(Excerpt provided):
"Impossible" is a song by American hip-hop recording artist Kanye West, featuring Twista, Keyshia Cole and BJ. The song was not featured on West's albums Late Registration (2005) and Graduation (2007) that were released around the same time as it, but was featured on the Mission: Impossible III soundtrack. The track was actually used as the official theme song for this film. It charted on the US Billboard Hot R&B/Hip-Hop Songs chart and Bubbling Under Hot 100 in 2006.

Background
Along with the rest of the soundtrack for the film Mission: Impossible III, "Impossible" was recorded over the course of eight days at the Sony Scoring Stage in Culver City, California. Franchise star Tom Cruise was delighted at West contributing to the soundtrack, describing himself as being "a fan of Kanye's work".

Composition
Vocals from "It's Impossible" by New Birth are sampled throughout the track. West didn't contribute to the production whatsoever, since the song was solely produced by Michael Giacchino, who composed all of the soundtrack for the film.

(What is expected): Translate the following sentence from the article on the song "Impossible" into Spanish: "Vocals from 'It's Impossible' by New Birth are sampled throughout the track."

(Data excerpts):
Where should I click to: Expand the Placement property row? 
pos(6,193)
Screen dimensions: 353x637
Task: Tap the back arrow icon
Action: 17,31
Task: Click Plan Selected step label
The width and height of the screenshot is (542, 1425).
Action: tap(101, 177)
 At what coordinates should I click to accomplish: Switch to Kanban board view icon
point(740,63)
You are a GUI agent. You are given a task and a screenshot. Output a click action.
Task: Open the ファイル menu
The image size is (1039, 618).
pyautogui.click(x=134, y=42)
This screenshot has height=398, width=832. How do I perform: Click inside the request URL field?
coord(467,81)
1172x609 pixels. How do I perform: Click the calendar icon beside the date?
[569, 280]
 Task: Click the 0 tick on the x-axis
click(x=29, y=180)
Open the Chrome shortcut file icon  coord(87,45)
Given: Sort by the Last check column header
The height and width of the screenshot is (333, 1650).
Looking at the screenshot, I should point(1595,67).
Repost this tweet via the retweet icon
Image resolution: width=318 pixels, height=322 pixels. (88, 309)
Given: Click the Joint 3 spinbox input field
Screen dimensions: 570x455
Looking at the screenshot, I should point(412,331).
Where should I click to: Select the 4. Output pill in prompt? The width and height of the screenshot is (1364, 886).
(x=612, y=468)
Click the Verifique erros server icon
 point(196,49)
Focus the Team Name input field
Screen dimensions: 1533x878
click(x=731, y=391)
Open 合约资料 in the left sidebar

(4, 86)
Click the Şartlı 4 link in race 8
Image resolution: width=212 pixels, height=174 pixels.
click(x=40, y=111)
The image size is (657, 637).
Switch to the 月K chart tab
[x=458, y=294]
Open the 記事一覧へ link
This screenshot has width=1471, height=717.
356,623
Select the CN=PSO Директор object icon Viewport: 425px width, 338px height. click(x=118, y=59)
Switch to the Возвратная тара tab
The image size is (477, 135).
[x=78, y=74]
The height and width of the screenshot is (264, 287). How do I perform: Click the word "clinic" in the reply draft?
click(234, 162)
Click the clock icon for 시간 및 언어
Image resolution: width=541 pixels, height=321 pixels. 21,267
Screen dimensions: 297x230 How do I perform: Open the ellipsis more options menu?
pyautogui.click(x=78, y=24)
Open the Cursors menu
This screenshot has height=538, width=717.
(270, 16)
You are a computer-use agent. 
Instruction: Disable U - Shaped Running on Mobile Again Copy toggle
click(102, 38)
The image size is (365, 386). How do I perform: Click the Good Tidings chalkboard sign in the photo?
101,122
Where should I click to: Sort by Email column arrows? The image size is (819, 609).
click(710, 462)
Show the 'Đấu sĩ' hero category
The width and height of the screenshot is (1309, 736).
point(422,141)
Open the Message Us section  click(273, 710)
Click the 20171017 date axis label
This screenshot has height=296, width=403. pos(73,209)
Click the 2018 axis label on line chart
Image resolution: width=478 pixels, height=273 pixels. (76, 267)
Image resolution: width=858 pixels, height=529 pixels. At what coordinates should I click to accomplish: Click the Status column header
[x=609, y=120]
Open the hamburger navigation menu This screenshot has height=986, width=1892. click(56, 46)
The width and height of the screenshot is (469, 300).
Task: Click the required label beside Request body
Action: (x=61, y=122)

(Solution for this exercise): A lo largo de todo el tema se samplean voces de «It's Impossible», de New Birth.